_What needs to be done_
Pull each line holding the word "click" from the data.

_Material provided_
*** Begin section ***
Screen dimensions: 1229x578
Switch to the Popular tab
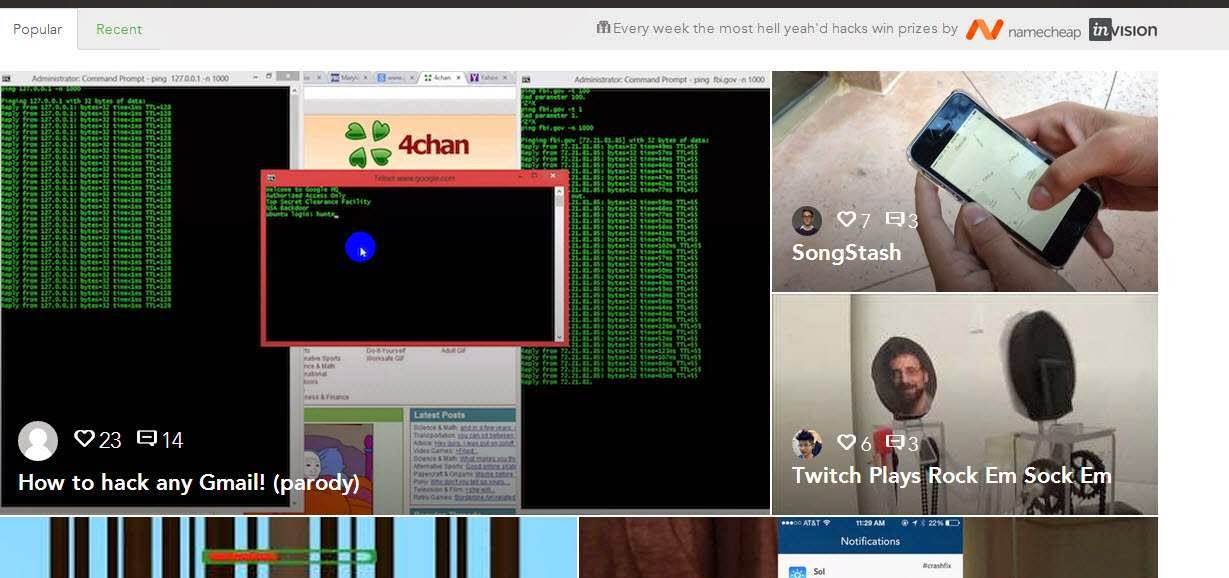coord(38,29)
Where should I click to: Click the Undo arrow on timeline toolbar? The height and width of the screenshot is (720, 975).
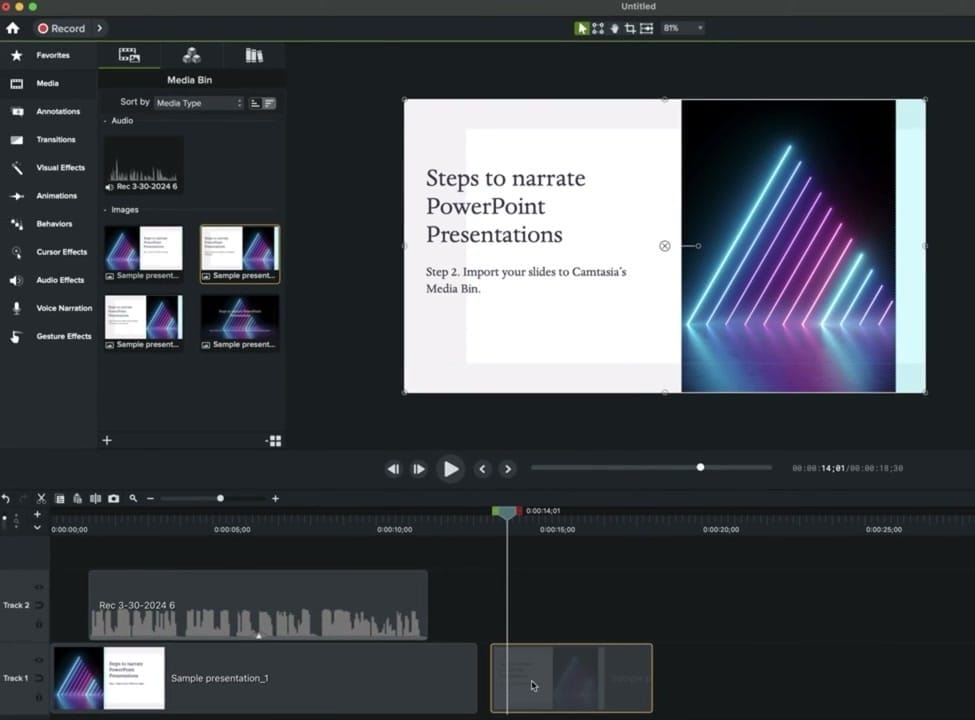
*** End section ***
*** Begin section ***
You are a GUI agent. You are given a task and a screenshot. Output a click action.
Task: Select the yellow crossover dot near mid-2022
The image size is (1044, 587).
*** End section ***
_Written response_
Where should I click to: Click the Undo arrow on timeline toolbar? The height and width of the screenshot is (720, 975).
You are a GUI agent. You are given a task and a screenshot. Output a click action.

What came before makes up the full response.